# WORD EMBEDDINGS

We'll learn about the concept of Word Embeddings, and how we can use them to model the semantic meanings of words in a high-dimensional embedding space!

**Word Embeddings** are a type of vectorization strategy that computes word vectors from a text corpus by training a neural network, which results in a high-dimensional embedding space, where each word in the corpus is a unique vector in that space. In this embedding space, the position of the vector relative to the other vectors captures semantic meaning.

![image.png](attachment:image.png)

In the example above, the model has a window size of 5, meaning that the model considers a word, and the two words to the left and right of this word.

We shall proceed to generate word embeddings by training a Word2Vec model, and then embedding layers into deep neural networks for NLP!

We'll start by creating our own word embeddings by making use of the Word2Vec model. Then, move onto building neural networks that make use of **_Embedding Layers_** to accomplish the same end-goal, but directly in our model. 

In [1]:
#Importing libraries
import pandas as pd
import numpy as np
np.random.seed(0)
from gensim.models import Word2Vec
from nltk import word_tokenize

In the cell below, use the `read_json()` function from Pandas to read the dataset into a DataFrame. Be sure to include the parameter `lines=True` when reading in the dataset!

Once you've imported the data, inspect the first few rows of the DataFrame to see what your data looks like. 

In [3]:
df = pd.read_json('News_Category_Dataset_v2.json', lines=True)
df.head()

Unnamed: 0,category,headline,authors,link,short_description,date
0,CRIME,There Were 2 Mass Shootings In Texas Last Week...,Melissa Jeltsen,https://www.huffingtonpost.com/entry/texas-ama...,She left her husband.
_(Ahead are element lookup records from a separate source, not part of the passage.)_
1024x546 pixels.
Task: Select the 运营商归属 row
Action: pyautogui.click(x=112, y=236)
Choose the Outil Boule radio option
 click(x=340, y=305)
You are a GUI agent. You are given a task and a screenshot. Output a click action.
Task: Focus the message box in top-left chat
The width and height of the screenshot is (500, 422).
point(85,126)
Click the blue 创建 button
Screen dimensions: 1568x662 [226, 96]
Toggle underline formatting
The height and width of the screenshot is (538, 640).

He killed their children...,2018-05-26
1,ENTERTAINMENT,Will Smith Joins Diplo And Nicky Jam For The 2...,Andy McDonald,https://www.huffingtonpost.com/entry/will-smit...,Of course it has a song.,2018-05-26
2,ENTERTAINMENT,Hugh Grant Marries For The First Time At Age 57,Ron Dicker,https://www.huffingtonpost.com/entry/hugh-gran...,The actor and his longtime girlfriend Anna Ebe...,2018-05-26
3,ENTERTAINMENT,Jim Carrey Blasts 'Castrato' Adam Schiff And D...,Ron Dicker,https://www.huffingtonpost.com/entry/jim-carre...,The actor gives Dems an ass-kicking for not fi...,2018-05-26
4,ENTERTAINMENT,Julianna Margulies Uses Donald Trump Poop Bags...,Ron Dicker,https://www.huffingtonpost.com/entry/julianna-...,"The ""Dietland"" actress said using the bags is ...",2018-05-26


### Preparing the Data

Since we are working with text data, we need to do some basic preprocessing including tokenization. Notice from the data sample that two different columns contain text data -- `headline` and `short_description`. The more text data your Word2Vec model has, the better it will perform. Therefore, we will want to combine the two columns before tokenizing each comment and training your Word2Vec model. 
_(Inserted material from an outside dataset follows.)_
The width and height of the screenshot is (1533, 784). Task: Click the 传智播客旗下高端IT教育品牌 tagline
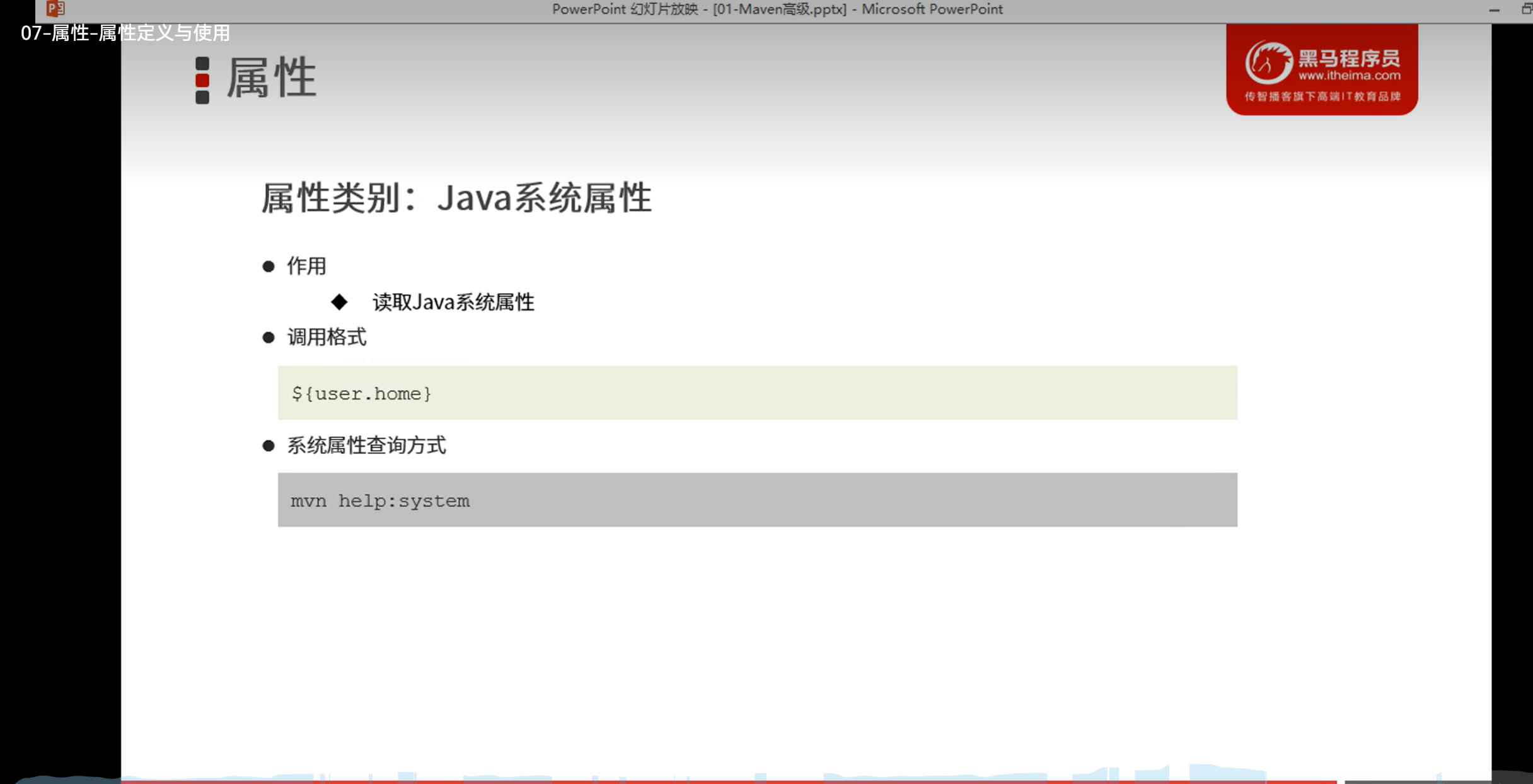click(x=1322, y=96)
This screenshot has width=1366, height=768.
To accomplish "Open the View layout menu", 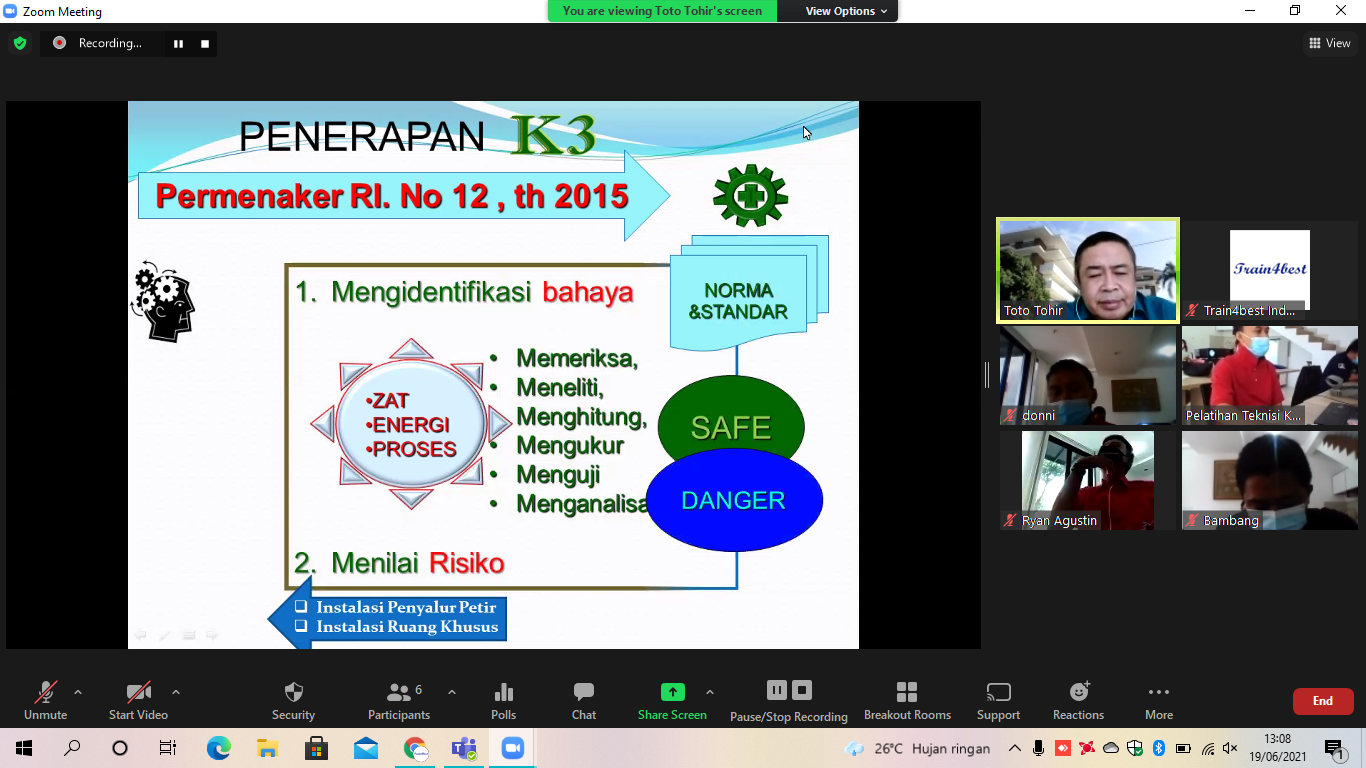I will (x=1329, y=43).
In the cell below we are going to:

* Create a column called `'combined_text'` that consists of the data from the `'headline'` column plus a space character (`' '`) plus the data from the `'short_description'` column 
* Use the `'combined_text'` column's `.map()` method and pass in `word_tokenize`. Store the result returned in `data` 

In [4]:
df['combined_text'] = df['headline'] + ' ' +  df['short_description']
data = df['combined_text'].map(word_tokenize)
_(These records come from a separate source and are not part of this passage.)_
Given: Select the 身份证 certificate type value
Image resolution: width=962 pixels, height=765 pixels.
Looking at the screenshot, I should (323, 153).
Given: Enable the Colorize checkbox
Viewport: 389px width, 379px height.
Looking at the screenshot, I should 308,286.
Inspect the first 5 items in `data` to see how everything looks. 

In [5]:
data[:5]

0    [There, Were, 2, Mass, Shootings, In, Texas, L...
1    [Will, Smith, Joins, Diplo, And, Nicky, Jam, F...
2    [Hugh, Grant, Marries, For, The, First, Time, ...
3    [Jim, Carrey, Blasts, 'Castrato, ', Adam, Schi...
4    [Julianna, Margulies, Uses, Donald, Trump, Poo...
Name: combined_text, dtype: object

Notice that although the words are tokenized, they are still in the same order they were in as headlines. This is important, because the words need to be in their original order for Word2Vec to establish the meaning of them. Remember that for a Word2Vec model you can specify a  **_Window Size_** that tells the model how many words to take into consideration at one time. 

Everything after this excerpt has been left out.